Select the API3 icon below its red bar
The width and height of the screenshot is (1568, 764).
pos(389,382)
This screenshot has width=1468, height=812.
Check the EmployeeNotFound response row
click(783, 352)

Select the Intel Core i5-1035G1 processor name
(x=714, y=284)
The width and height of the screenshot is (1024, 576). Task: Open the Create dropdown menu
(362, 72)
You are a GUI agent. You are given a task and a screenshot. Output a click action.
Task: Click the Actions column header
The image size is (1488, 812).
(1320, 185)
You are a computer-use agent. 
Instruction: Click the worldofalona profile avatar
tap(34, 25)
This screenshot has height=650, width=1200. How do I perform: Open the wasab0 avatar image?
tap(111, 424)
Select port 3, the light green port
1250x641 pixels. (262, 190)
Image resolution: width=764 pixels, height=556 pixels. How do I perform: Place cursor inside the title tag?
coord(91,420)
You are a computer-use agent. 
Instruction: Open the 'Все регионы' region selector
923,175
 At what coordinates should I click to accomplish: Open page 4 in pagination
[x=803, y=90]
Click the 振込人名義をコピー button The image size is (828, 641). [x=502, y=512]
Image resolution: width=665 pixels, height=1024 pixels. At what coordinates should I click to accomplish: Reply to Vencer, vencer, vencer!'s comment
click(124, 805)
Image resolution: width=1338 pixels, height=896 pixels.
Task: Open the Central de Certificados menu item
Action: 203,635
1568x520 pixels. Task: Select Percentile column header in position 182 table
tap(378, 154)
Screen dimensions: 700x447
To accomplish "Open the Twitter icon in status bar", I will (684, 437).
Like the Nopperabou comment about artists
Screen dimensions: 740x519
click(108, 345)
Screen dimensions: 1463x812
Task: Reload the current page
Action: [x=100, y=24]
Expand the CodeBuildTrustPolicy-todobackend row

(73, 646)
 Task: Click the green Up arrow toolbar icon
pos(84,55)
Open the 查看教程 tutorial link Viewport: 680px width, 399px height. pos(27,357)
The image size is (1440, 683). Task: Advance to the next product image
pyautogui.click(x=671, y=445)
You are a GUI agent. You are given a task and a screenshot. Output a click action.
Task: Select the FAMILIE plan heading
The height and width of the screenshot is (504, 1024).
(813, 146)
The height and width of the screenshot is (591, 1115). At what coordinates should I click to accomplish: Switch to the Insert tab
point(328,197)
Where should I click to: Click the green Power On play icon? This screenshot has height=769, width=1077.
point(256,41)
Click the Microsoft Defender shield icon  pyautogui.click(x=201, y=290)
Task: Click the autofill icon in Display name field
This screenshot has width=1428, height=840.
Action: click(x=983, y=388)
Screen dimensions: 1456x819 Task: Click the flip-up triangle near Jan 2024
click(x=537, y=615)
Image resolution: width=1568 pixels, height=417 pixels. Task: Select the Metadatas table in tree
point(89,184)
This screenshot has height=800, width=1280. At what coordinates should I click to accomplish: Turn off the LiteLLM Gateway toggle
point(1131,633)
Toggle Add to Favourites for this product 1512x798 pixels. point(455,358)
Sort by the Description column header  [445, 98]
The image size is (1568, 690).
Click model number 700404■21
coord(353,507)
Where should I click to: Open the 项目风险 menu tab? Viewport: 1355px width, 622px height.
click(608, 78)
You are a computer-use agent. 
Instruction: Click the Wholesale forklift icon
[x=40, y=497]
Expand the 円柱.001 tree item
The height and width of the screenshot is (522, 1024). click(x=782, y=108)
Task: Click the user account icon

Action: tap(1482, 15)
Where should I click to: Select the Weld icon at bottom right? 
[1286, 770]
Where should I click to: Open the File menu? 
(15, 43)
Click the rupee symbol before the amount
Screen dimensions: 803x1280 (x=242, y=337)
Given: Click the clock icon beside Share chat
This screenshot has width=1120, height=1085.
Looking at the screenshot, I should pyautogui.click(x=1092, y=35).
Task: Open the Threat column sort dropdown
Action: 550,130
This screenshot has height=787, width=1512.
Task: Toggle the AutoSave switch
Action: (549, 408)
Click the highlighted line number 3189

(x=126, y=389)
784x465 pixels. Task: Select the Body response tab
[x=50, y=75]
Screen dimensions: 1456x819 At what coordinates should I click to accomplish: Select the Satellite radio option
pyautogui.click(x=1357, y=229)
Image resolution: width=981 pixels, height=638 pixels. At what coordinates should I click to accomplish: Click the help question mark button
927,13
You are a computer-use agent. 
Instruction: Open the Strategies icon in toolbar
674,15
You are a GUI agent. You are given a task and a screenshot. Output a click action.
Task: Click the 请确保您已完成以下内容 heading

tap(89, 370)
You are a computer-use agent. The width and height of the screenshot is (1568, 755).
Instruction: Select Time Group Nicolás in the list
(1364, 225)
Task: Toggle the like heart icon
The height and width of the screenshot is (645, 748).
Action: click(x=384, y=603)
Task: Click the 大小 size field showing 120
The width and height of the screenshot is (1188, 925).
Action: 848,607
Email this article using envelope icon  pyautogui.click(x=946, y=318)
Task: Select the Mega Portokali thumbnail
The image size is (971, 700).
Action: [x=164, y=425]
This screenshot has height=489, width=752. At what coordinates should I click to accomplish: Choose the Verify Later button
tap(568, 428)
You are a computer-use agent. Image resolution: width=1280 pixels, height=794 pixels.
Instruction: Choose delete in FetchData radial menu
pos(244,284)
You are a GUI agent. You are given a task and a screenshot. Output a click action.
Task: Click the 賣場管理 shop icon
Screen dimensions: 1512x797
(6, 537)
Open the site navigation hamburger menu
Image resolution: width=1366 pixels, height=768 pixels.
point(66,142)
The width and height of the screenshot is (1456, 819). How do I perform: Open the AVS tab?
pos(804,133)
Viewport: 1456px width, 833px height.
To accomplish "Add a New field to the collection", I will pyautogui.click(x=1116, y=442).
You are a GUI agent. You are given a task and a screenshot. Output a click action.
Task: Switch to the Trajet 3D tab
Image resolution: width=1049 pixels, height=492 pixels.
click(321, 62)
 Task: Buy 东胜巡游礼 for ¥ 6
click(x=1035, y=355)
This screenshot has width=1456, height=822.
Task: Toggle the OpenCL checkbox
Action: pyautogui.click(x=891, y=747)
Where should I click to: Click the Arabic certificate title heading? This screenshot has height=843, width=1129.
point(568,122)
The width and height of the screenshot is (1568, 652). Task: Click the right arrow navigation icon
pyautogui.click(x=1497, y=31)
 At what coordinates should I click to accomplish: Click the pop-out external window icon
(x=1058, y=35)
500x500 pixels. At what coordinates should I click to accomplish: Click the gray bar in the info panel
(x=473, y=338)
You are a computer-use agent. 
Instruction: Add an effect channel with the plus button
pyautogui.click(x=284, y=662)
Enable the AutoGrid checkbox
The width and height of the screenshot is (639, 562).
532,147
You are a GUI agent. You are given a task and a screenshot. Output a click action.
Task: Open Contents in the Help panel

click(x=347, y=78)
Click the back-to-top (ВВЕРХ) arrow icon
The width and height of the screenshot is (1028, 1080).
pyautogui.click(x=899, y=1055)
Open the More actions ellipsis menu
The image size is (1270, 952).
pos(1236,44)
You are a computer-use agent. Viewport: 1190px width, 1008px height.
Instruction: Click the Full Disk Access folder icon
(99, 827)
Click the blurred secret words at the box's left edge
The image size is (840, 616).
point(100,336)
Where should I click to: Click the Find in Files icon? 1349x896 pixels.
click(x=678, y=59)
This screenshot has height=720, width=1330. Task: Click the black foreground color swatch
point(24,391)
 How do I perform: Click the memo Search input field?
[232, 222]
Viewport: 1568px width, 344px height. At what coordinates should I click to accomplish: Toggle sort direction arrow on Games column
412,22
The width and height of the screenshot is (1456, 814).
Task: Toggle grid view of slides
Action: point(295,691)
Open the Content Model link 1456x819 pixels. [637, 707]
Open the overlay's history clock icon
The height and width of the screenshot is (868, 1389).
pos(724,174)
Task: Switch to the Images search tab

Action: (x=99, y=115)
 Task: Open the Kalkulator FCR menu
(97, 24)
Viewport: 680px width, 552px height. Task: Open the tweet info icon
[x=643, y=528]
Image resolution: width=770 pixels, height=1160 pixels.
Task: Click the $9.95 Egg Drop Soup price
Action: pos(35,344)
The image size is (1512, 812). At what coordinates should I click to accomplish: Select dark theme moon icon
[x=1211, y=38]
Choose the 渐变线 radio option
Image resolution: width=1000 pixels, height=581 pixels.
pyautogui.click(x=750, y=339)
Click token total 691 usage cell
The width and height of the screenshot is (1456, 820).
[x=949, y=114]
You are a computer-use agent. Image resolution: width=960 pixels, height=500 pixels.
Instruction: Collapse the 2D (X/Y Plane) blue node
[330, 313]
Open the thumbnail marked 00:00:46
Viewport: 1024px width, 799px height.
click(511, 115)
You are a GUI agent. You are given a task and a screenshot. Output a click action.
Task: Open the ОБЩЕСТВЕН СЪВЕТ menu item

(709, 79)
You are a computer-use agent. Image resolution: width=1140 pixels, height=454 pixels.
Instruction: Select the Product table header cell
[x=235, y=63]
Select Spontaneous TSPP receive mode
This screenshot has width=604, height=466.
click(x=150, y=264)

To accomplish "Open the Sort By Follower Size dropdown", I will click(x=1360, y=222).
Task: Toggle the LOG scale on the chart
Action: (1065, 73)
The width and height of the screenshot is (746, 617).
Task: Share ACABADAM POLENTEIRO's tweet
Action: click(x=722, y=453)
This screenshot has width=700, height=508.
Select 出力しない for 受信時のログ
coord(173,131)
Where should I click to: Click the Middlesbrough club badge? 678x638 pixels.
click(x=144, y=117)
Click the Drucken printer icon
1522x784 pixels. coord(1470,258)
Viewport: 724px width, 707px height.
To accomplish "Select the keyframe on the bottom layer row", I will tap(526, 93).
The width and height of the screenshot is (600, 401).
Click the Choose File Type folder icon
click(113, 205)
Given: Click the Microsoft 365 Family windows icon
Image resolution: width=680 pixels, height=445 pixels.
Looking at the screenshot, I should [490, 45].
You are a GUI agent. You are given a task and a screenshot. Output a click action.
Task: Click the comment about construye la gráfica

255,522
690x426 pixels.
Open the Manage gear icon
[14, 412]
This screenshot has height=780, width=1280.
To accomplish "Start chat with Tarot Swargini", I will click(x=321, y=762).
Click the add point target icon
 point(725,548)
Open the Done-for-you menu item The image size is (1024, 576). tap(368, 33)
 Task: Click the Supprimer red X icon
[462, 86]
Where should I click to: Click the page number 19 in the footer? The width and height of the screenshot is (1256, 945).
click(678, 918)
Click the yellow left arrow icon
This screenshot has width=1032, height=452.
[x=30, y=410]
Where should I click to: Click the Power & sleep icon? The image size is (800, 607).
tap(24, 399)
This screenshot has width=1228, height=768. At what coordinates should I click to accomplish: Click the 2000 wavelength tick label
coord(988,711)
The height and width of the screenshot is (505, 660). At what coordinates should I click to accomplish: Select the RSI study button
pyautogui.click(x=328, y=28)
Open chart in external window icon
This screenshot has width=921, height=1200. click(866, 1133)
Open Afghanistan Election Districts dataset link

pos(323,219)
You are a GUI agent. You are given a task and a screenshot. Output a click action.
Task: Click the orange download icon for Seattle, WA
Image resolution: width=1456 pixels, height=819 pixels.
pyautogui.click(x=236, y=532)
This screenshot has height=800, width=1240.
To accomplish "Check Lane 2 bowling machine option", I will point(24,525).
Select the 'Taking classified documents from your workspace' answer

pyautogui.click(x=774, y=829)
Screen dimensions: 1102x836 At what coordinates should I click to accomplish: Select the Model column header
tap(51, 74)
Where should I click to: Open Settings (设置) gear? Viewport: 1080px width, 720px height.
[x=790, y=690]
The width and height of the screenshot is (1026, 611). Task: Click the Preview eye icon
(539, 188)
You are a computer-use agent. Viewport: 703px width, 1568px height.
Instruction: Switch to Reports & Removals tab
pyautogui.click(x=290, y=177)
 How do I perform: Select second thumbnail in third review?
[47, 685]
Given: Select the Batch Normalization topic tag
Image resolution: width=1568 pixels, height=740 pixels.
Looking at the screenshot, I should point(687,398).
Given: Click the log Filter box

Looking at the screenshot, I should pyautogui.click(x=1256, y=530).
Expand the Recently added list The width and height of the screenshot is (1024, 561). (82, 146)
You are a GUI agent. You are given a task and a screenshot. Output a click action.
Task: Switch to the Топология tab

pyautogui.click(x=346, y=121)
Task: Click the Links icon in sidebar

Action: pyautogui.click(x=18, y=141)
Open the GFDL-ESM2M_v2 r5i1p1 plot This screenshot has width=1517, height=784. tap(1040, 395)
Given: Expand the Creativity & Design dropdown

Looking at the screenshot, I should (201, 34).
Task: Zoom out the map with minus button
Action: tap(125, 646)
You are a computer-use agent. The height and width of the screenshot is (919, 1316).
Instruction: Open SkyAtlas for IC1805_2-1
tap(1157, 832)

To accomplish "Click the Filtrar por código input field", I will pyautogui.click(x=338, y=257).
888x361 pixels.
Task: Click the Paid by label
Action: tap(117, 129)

● ● ● ●

Task description:
Rewrite the listing above as a Markdown table with the columns "Row" and "Text", starting at its first line and ending at the line that contains "click(783, 352)", both included. Put a row number in "Row" and one line in "Text", and leave out blank lines.

Right answer:
| Row | Text |
|---|---|
| 1 | Select the API3 icon below its red bar |
| 2 | The width and height of the screenshot is (1568, 764). |
| 3 | pos(389,382) |
| 4 | This screenshot has width=1468, height=812. |
| 5 | Check the EmployeeNotFound response row |
| 6 | click(783, 352) |